● Work instructions:
Leaving out the pictures, print exactly the lines from the one holding "Where should I" to the last line of the entries below, both included, and nothing more.

● Data excerpts:
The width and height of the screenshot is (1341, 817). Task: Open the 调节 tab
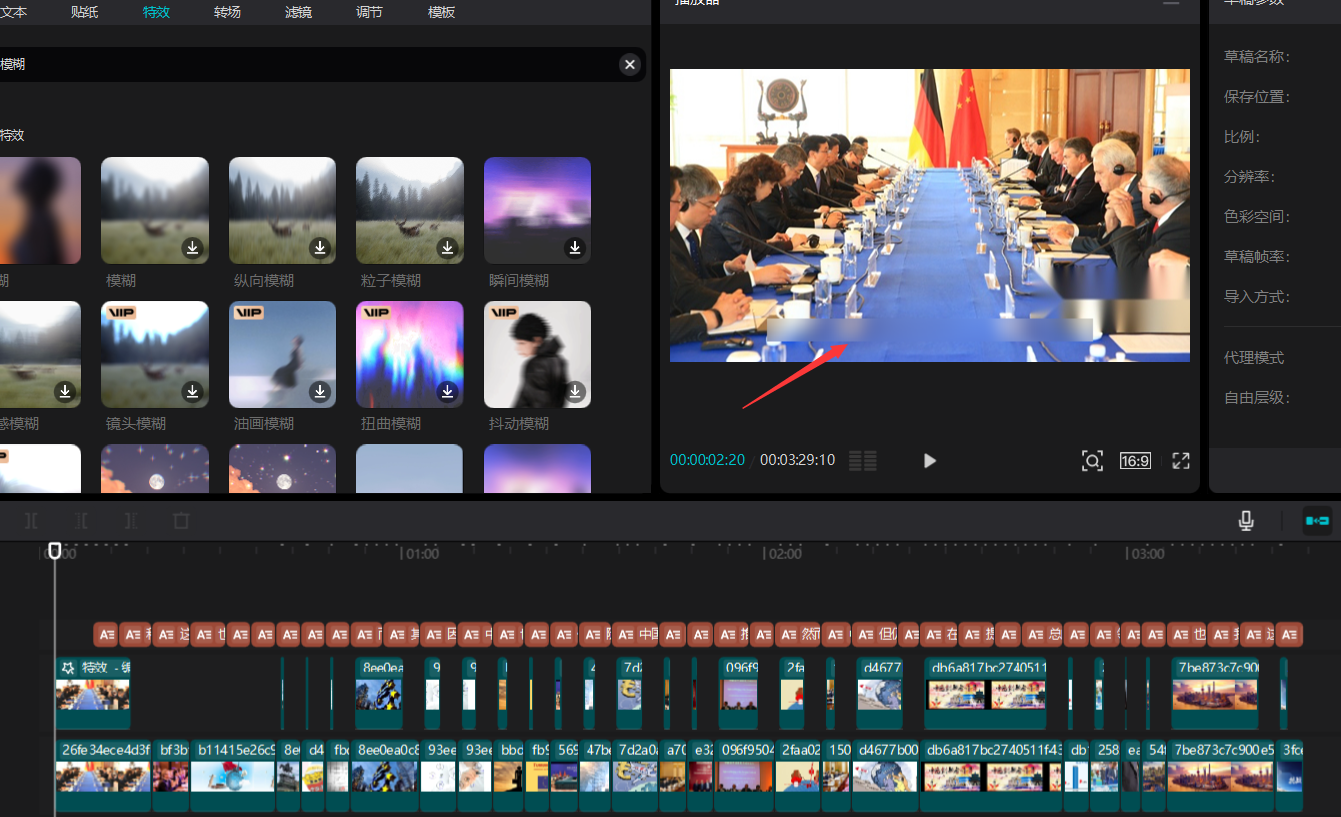pos(369,13)
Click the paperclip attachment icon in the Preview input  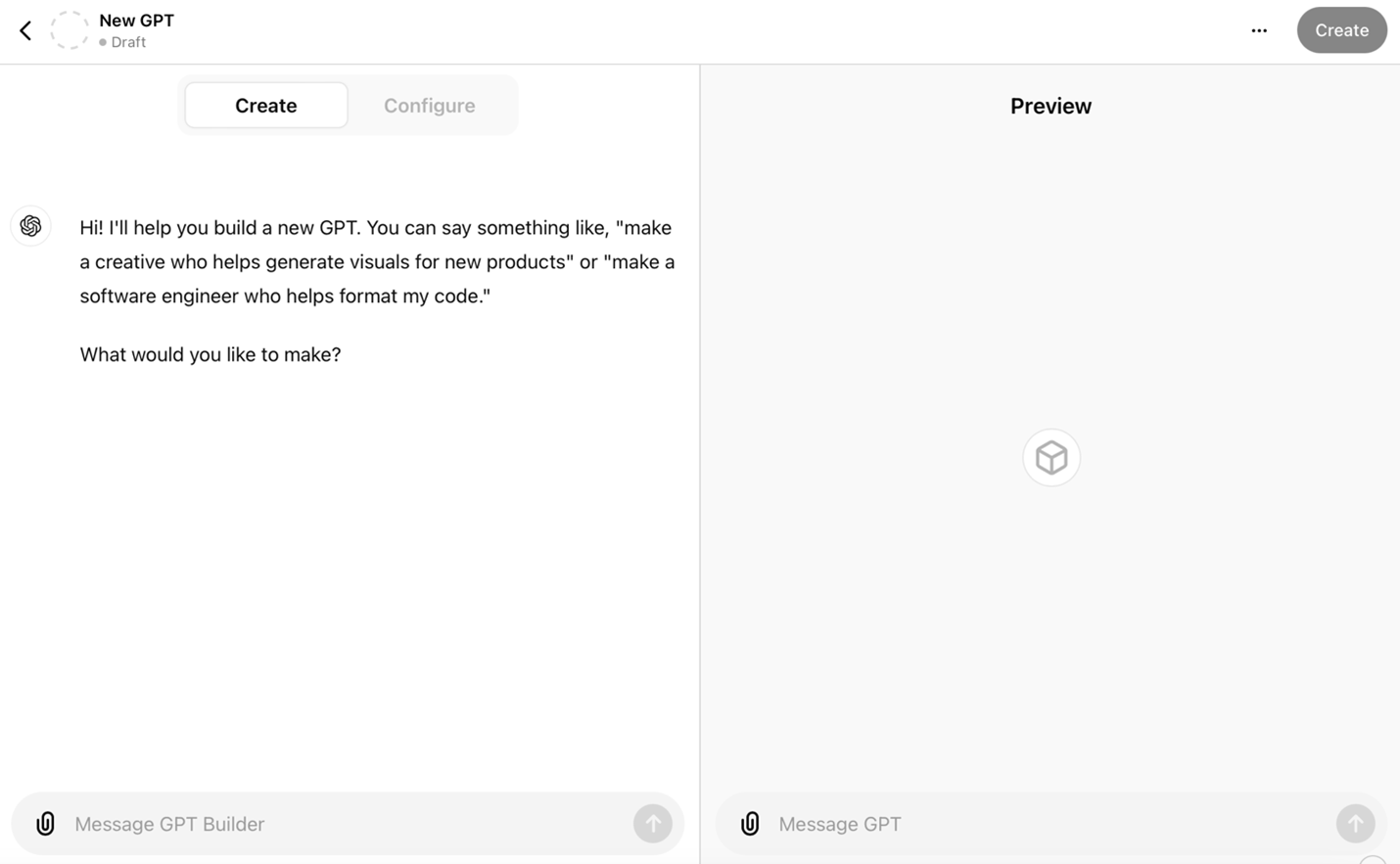[x=750, y=823]
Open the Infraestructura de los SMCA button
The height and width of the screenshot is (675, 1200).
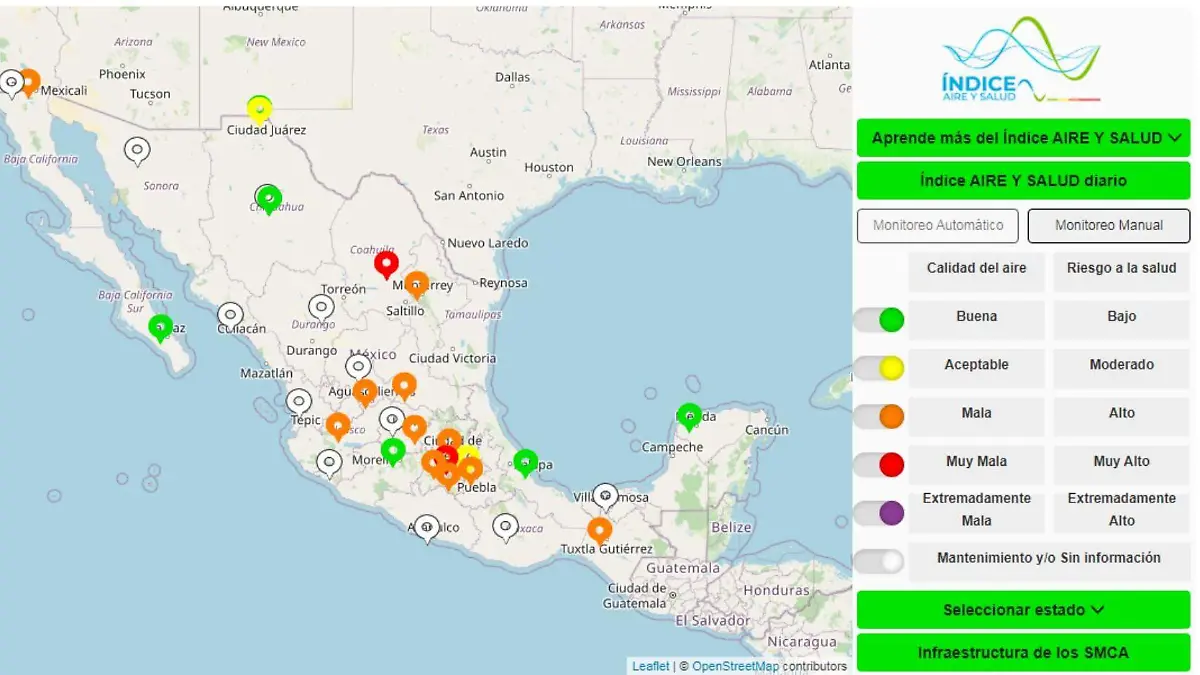(x=1023, y=653)
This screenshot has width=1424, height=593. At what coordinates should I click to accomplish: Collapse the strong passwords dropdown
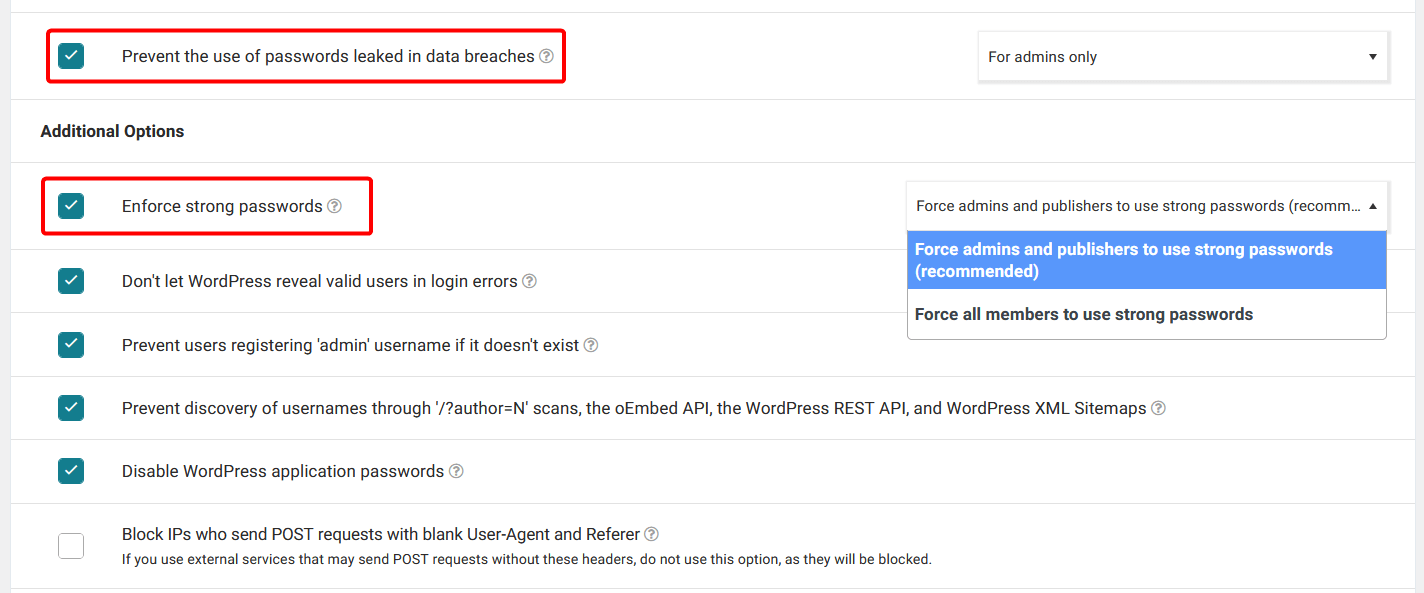tap(1147, 206)
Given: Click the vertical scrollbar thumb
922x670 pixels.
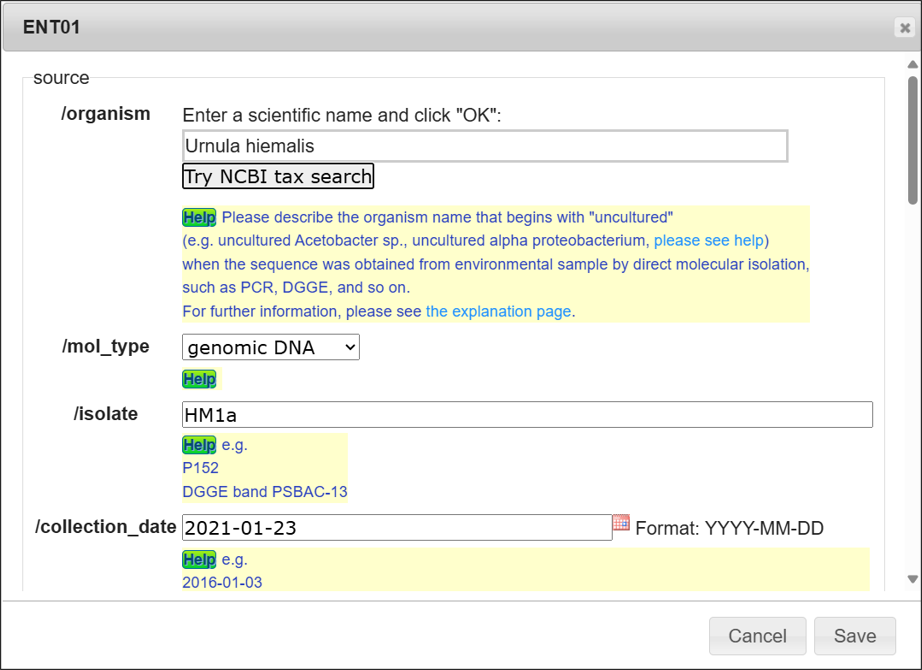Looking at the screenshot, I should (911, 140).
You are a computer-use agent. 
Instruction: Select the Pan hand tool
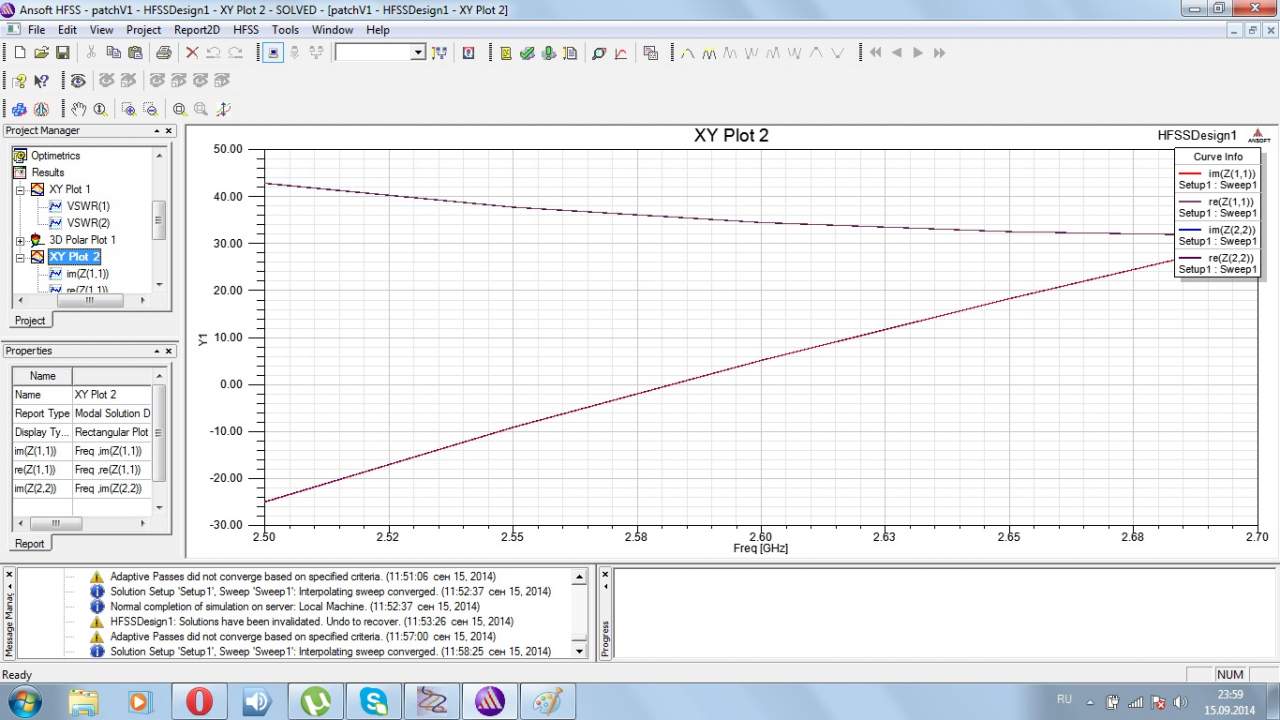coord(78,109)
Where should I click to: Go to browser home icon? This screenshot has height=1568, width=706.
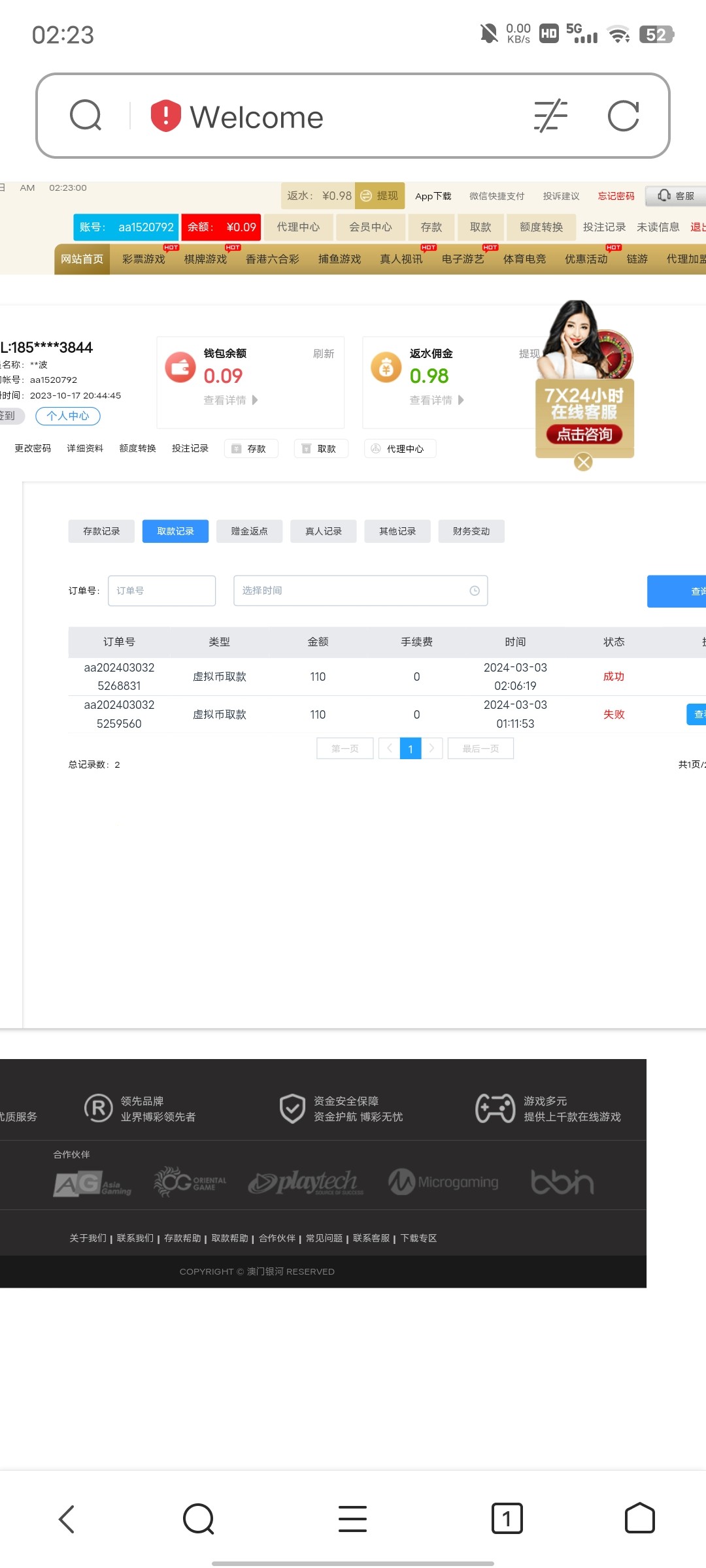point(639,1518)
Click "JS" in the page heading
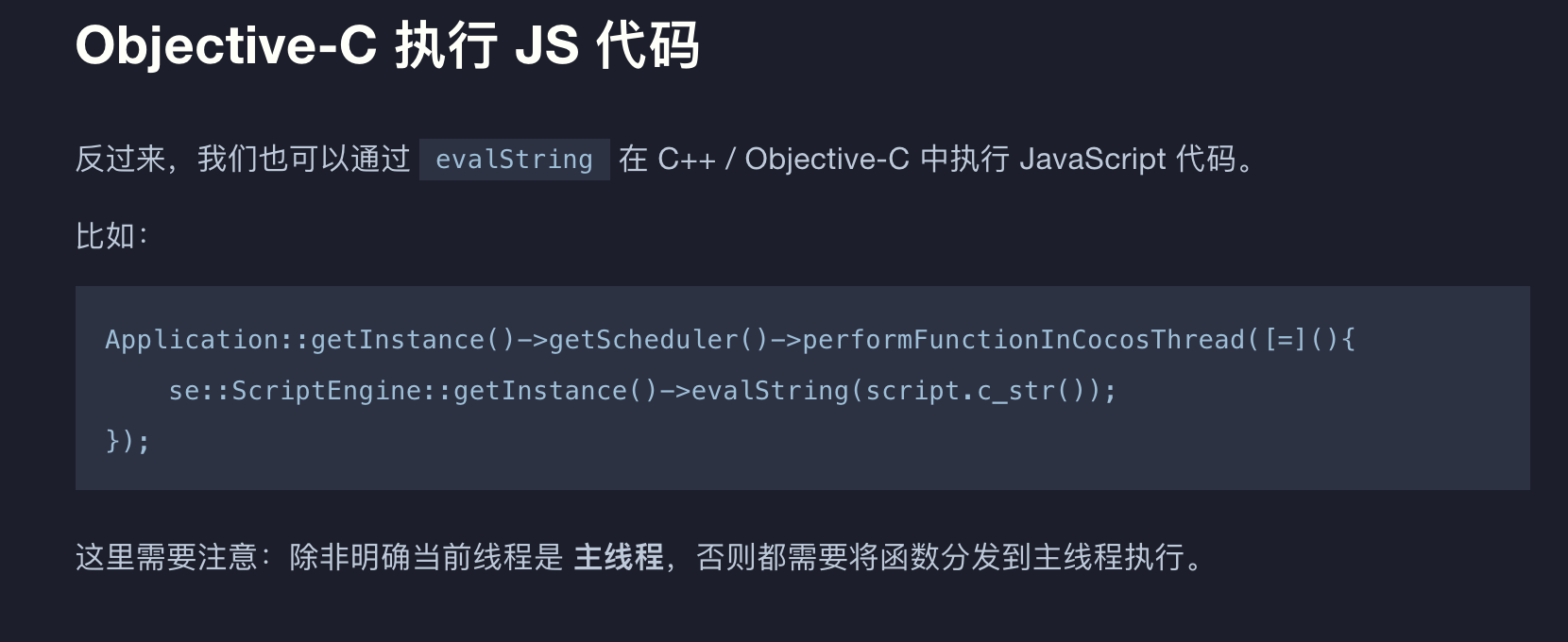Image resolution: width=1568 pixels, height=642 pixels. click(x=546, y=45)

● Solution to this exercise:
Where should I click to: Go to browser home icon? This screenshot has height=1568, width=706.
point(639,1518)
Click "JS" in the page heading
Image resolution: width=1568 pixels, height=642 pixels. click(x=546, y=45)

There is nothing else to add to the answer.